Packed into its compact form is a school of generous proportions, incorporating a web of large and small spaces, visually and physically connected through voids, screens, and walkways. A central triple height atrium rises up the center of the building forming the heart and focus of the school and providing orientation along the corridor’s length. Above this sits a double-height library, with a roof terrace above. A triple height sports hall and double height assembly hall and drama studio are inserted as distinctive volumes at first floor, while a double-height dance studio bookends the building at one end. Windows and screens maximize transparency and views through and into these spaces. A generous internal ‘street’ forms the backbone of the school with voids punctuated on each level to connect the floors and provide light from skylights above. Colored floors and signage provide identity and orientation.
Arranged either side of this wide central spine is teaching spaces organized by faculty. Throughout the school, large windows maximize views to London to the south and the Olympic Park to the north while providing plenty of daylight and a sense of openness to the teaching spaces. The majority of teaching spaces are naturally ventilated, utilizing low energy heat recovery units fixed to the windows. The flat-slab in situ frames provides thermal mass while allowing long-term adaptability, and LED lights and low-flush toilets reduce energy and water use. The heating system is linked to the Olympic Park-wide district heating network. The school is on course to receive BREEAM excellent certification.
Rafael Marks, Associate Partner at Penoyre & Prasad, said:
“The new school is a beacon of learning in the rapidly developing Olympic Park. It provides first-class educational spaces while capitalizing on the world-class sports facilities around it. The big challenge for the design was accommodating the large programme of spaces on such a tiny triangular site of less than 3,900m2 while maximizing external play space for the students. Set in the pantheon of great Olympic architecture, it also had to punch above its architectural weight.
Given the site’s exposure on all sides, the building is conceived as an object, seen in the round and from afar. Its distinctive form and architectural expression serve to create a strong identity for the school while rooting it in context and creating a civic realm where none existed before. The building is like a tardis. From a distance, and in comparison to the Olympic Stadium and the vastness of the Park, it appears small and diminutive. On closer inspection, it has a more dominant and civic presence, commanding its site and the adjacent canal.

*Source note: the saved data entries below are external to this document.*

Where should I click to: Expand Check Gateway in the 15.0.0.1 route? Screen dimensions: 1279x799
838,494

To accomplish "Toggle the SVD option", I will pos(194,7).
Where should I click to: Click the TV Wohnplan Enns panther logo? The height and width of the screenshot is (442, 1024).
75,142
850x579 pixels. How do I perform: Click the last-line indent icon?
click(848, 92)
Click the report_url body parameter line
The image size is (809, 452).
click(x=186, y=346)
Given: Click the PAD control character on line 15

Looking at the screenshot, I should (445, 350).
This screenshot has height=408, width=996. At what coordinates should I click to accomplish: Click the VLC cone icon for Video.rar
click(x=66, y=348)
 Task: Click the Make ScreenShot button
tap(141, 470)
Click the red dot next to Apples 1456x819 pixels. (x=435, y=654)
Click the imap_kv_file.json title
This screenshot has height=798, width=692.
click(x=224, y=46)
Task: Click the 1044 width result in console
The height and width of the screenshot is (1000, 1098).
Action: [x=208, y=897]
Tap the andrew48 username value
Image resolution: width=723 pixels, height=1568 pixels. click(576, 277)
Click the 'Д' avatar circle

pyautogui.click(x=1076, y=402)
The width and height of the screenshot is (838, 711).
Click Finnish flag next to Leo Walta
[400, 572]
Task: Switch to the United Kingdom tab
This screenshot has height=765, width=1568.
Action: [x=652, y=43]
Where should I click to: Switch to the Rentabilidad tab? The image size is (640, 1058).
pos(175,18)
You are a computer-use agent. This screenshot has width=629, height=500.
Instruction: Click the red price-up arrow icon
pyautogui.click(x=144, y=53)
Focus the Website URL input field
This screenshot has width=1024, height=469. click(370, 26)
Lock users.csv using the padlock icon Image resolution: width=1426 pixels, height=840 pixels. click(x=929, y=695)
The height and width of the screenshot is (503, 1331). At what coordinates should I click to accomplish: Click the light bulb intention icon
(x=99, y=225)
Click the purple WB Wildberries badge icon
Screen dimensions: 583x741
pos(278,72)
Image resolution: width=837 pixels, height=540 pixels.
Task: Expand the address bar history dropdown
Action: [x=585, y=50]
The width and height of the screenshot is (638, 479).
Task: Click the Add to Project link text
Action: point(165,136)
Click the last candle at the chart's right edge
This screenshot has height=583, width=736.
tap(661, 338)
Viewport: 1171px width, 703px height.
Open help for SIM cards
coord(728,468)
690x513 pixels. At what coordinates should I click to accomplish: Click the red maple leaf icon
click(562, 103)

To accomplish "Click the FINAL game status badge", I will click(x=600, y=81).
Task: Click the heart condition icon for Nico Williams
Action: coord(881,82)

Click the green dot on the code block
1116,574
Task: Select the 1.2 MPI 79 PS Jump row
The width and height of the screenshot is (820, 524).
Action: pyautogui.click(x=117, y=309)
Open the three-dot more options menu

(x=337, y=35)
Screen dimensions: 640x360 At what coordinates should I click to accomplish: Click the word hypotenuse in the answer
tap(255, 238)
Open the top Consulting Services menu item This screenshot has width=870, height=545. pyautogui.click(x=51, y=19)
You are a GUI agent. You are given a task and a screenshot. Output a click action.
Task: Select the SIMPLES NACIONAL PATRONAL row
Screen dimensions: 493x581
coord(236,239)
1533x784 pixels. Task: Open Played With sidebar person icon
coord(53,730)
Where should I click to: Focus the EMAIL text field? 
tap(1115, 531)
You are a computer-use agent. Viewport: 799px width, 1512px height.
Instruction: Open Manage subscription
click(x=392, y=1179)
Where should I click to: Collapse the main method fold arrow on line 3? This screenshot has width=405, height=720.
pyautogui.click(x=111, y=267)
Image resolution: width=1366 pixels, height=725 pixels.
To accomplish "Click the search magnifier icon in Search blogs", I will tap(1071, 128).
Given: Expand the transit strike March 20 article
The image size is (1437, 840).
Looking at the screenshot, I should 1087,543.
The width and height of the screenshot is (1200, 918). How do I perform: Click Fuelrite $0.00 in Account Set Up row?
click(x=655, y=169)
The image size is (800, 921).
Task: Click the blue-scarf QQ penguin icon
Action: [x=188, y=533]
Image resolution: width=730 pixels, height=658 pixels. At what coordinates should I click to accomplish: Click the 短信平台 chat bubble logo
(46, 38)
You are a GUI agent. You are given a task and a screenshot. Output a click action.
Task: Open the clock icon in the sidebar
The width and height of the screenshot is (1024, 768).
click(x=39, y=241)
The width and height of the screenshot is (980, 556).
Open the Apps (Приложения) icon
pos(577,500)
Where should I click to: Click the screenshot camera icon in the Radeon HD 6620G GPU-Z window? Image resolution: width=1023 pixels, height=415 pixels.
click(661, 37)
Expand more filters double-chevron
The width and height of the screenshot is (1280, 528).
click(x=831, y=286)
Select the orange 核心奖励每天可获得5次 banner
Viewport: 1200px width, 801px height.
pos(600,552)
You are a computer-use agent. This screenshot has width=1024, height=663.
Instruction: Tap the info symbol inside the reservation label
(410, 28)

Once inside, the building reveals itself as a series of complex and interrelated spaces. The use of double and triple height volumes, voids cut into the circulation spine, and extensive use of glazing creates ever-changing experiences and continuous vertical and horizontal connections. Wherever you are in the school, one is oriented to the outside with extensive views across to London and the Olympic Park. The building is rooted in the Olympic Park while providing the students with wider horizons to the city beyond.”